Inventadas hace aproximadamente 50 años, las mallas quirúrgicas se han convertido en elementos clave para la recuperación de cirugías de tejidos dañados, siendo la reparación de la hernia la más común. Cuando se implantan en el tejido del paciente, su diseño flexible y adaptable ayuda a mantener los músculos tensos y permite que los pacientes se recuperen mucho más rápido que a través de la cirugía convencional.

 

Sin embargo, el implante de este tipo de mallas en el cuerpo de un paciente conlleva un riesgo de contaminación bacteriana durante la cirugía y la posterior formación de un biofilm infeccioso sobre la superficie de la malla quirúrgica. Estos biofilms tienden a actuar como un recubrimiento de plástico, impidiendo que cualquier tipo de agente antibiótico alcance y ataque las bacterias formadas en el biofilm para detener la infección.

 

Por lo tanto, las terapias con antibióticos, que son limitadas en el tiempo, podrían fallar contra estas bacterias resistentes y el paciente podría terminar en cirugías recurrentes o interminables que podrían incluso conllevar la muerte. De hecho, según la Red Europea de Vigilancia de la Resistencia a los Antimicrobianos (EARS-Net), en 2015 más de 30.000 muertes en Europa se vincularon a infecciones con bacterias resistentes a los antibióticos.

 

En el pasado, se han buscado varios métodos para prevenir la contaminación de los implantes durante la cirugía.
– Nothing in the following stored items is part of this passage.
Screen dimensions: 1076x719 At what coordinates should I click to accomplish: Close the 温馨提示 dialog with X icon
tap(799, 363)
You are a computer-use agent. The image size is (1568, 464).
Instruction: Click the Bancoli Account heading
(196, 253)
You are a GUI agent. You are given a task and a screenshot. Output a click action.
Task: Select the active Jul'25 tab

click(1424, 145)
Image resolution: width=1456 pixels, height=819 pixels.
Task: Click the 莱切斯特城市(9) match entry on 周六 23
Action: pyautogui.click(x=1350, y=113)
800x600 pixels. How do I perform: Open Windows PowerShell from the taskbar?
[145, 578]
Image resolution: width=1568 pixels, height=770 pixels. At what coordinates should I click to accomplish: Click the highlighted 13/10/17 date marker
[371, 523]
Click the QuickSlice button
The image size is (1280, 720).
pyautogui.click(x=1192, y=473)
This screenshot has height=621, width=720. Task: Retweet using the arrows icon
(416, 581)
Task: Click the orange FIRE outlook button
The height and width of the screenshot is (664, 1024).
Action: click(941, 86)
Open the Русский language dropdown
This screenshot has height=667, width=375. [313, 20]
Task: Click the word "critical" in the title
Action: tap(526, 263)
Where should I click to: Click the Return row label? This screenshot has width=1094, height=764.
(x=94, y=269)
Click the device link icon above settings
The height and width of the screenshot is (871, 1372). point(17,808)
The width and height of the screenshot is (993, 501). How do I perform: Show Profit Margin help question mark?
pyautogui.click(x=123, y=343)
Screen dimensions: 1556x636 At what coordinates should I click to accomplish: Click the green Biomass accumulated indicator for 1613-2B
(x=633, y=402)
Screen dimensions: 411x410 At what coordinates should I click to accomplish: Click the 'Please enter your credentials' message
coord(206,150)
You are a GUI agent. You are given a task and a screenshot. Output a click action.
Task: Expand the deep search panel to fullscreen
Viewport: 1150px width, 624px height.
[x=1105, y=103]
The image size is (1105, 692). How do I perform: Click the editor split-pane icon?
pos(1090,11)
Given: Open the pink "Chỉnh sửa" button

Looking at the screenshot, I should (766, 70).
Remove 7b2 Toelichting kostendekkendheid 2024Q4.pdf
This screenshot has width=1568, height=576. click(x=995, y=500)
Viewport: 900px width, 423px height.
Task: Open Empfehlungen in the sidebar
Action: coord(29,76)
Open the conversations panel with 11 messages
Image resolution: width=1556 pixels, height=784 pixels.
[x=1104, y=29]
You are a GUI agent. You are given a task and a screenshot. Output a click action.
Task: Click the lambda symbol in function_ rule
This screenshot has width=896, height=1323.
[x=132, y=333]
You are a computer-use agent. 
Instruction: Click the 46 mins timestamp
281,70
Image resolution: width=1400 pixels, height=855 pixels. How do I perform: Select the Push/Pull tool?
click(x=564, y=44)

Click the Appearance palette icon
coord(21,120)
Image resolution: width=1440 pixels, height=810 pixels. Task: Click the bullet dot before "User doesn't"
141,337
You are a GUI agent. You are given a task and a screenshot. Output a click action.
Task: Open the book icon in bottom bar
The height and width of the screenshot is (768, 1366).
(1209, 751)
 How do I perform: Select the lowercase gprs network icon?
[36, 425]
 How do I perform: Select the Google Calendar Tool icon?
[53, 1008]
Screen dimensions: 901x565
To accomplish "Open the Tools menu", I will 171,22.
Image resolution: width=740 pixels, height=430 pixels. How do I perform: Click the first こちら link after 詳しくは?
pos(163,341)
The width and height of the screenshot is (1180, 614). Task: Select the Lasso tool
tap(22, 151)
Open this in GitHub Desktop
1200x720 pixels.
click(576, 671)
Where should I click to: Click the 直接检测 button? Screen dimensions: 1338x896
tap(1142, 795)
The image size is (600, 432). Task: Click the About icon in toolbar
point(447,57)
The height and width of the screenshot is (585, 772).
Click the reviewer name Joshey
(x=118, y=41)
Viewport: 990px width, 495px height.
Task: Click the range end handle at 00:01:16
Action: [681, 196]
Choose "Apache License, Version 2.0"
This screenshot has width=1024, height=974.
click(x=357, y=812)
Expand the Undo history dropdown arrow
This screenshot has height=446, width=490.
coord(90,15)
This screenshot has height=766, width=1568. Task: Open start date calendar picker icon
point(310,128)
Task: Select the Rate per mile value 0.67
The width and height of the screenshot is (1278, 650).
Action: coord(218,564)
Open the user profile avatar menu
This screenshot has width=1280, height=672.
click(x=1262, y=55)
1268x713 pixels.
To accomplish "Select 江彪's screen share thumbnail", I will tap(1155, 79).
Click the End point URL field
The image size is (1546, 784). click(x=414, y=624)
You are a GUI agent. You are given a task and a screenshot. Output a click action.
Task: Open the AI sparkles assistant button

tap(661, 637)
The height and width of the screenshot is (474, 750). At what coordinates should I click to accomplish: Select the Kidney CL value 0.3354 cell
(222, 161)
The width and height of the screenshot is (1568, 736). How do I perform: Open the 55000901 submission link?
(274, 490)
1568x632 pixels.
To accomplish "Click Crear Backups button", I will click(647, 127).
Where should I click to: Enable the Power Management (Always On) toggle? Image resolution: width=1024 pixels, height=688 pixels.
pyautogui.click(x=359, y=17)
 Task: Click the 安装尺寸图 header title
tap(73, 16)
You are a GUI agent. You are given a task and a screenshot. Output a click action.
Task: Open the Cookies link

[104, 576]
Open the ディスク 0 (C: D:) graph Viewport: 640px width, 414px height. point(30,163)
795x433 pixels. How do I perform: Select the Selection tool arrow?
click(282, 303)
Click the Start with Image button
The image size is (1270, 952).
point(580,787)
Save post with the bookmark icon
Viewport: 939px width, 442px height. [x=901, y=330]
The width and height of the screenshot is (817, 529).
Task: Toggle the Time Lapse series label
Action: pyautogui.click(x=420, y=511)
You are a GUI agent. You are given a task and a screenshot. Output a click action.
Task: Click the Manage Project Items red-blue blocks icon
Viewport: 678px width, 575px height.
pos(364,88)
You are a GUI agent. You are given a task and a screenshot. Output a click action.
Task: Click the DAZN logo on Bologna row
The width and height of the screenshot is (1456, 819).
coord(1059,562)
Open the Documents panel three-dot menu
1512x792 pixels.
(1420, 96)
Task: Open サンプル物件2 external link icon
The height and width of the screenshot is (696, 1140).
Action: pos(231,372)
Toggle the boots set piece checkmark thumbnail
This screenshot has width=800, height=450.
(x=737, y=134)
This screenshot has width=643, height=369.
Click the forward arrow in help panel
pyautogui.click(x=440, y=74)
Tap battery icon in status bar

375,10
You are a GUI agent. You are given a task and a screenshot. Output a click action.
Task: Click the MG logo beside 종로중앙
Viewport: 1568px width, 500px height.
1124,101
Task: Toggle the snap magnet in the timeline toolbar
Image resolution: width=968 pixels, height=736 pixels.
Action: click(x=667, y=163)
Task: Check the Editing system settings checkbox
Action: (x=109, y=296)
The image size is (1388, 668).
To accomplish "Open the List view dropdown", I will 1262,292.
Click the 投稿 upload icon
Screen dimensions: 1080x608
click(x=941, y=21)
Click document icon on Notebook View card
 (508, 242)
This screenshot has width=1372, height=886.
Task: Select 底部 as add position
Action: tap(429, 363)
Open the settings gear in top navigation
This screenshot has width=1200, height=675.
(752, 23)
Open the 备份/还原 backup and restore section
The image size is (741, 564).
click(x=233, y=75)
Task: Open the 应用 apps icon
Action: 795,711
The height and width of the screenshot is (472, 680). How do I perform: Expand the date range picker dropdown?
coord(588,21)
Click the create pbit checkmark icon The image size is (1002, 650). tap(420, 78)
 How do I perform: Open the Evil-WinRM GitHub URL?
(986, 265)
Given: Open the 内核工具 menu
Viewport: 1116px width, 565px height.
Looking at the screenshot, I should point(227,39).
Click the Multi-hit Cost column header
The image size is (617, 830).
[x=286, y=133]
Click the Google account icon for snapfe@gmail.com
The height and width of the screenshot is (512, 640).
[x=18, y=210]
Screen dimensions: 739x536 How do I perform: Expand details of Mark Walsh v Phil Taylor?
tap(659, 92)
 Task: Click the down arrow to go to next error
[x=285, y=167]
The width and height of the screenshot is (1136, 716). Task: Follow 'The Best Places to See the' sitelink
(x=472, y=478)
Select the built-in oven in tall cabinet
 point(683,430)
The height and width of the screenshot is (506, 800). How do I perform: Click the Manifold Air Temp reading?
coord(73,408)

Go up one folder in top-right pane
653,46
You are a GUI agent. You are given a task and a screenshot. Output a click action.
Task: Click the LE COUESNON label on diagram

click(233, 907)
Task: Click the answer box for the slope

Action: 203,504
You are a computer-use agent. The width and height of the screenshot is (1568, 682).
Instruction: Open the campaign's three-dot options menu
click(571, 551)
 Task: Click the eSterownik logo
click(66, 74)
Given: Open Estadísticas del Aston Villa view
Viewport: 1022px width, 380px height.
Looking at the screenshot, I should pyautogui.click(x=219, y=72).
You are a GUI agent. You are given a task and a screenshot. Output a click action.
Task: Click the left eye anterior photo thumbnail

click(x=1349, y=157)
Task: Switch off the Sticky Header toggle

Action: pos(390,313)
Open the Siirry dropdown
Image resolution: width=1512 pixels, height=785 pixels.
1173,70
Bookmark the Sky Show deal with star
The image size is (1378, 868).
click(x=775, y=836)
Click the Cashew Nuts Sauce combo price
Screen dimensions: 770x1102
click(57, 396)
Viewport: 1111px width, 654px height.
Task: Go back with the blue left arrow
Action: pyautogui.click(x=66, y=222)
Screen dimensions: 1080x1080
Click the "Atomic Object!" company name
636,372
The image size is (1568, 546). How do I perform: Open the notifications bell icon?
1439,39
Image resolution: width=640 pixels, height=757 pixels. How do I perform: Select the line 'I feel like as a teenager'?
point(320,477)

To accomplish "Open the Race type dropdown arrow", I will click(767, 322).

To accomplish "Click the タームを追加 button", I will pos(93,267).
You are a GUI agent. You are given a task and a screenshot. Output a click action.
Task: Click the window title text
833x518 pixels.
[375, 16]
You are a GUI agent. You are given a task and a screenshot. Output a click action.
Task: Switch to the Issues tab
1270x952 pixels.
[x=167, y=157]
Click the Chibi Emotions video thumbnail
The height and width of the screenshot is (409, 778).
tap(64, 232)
A pesar de que se han implementado protocolos asépticos postquirúrgicos para combatir estas bacterias resistentes a los antibióticos, ninguno ha logrado resolver del todo este problema.

 

Ahora, en un estudio reciente publicado en Nano Letters y destacado en Nature Photonics, los investigadores del ICFO Ignacio de Miguel y Arantxa Albornoz, dirigidos por el profesor ICREA Romain Quidant, en colaboración con los investigadores Irene Prieto, Vanesa Sanz, Christine Weis y Pau Turon de la compañía de dispositivos médicos y farmacéuticos B. Braun, han ideado una técnica novedosa que utiliza la nanotecnología y la fotónica para mejorar drásticamente el rendimiento de las mallas médicas en los implantes quirúrgicos.

 

A través de una colaboración en curso desde 2012, el equipo ha desarrollado una malla médica con una característica particular: la superficie de la malla está modificada químicamente para anclar millones de nanopartículas de oro. ¿Por qué? Porque se ha demostrado que las nanopartículas de oro convierten de manera muy eficiente la luz en calor en regiones muy localizadas.